Reproduce, word for word, the portion of the forum thread on Databricks UDFs below that lies between "Say I have a" and "of that REPL.", inclusive.

Passage for review
-------
Hope you are all doing well.
Once again request your help in understanding a very small concept which continues to confuse me.
Say I have a databricks notebook with few cells. In cell 1, I have a small python function
from dateutil import tz
def getCurTsZn(z):
tz = tz.gettz(z)
ts = datetime.now(tz)
return ts
Now this function is called in the subsequent cells say within normal python/pyspark code. The following are some of the questions I have.
spark.sql("SELECT getCurTsZn("some zone")")
but if it is not needed, does registering actually make a difference ? Already looked at linked post. But not looking at Spark level optimized functions...just simple function like the one mentioned above.Until you declare/register this function as UDF, it will be executed as a normal Python function only on the driver node. Databricks attaches a separate Python REPL to each notebook, and each cell is evaluated in the context of that REPL.
Only when you declare/register the function as UDF, it will start to execute on the executor nodes as well. As you mentioned, there are "normal" and vectorized UDFs. Both types have the same problem - the data to be processed should be transferred from JVM memory to the Python interpreter memory. Vectorized UDFs have better performance primarily because they avoid necessary serialization, but overhead still exists (see blog post 1, 2). And both UDF types are still considered as black boxes because Spark doesn't know what happens inside and can't apply different optimizations to the code.
-------
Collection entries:

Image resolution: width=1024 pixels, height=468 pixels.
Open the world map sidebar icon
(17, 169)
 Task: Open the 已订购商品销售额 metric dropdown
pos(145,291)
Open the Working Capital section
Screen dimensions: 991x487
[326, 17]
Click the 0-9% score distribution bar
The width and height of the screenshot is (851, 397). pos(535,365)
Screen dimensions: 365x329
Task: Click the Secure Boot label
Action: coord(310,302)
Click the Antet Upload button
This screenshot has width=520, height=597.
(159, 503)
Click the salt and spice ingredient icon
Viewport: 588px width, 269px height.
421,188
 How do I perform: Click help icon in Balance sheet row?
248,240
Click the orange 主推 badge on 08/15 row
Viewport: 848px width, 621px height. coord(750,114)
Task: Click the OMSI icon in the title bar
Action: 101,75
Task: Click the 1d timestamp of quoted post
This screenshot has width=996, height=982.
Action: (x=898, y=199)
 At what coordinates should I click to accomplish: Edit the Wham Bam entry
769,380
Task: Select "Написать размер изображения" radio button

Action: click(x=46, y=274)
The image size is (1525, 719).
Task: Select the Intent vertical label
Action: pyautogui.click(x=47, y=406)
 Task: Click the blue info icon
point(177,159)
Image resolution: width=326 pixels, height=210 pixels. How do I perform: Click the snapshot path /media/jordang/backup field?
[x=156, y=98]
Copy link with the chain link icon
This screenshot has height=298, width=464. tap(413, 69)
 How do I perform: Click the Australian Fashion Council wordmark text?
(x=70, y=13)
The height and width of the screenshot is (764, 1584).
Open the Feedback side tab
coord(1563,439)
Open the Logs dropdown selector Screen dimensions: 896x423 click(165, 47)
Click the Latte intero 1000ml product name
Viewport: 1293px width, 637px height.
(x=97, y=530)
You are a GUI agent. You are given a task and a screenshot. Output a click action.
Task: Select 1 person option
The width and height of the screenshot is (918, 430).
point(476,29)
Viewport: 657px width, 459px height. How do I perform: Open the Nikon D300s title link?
-------
Task answer
Say I have a databricks notebook with few cells. In cell 1, I have a small python function
from dateutil import tz
def getCurTsZn(z):
tz = tz.gettz(z)
ts = datetime.now(tz)
return ts
Now this function is called in the subsequent cells say within normal python/pyspark code. The following are some of the questions I have.
spark.sql("SELECT getCurTsZn("some zone")")
but if it is not needed, does registering actually make a difference ? Already looked at linked post. But not looking at Spark level optimized functions...just simple function like the one mentioned above.Until you declare/register this function as UDF, it will be executed as a normal Python function only on the driver node. Databricks attaches a separate Python REPL to each notebook, and each cell is evaluated in the context of that REPL.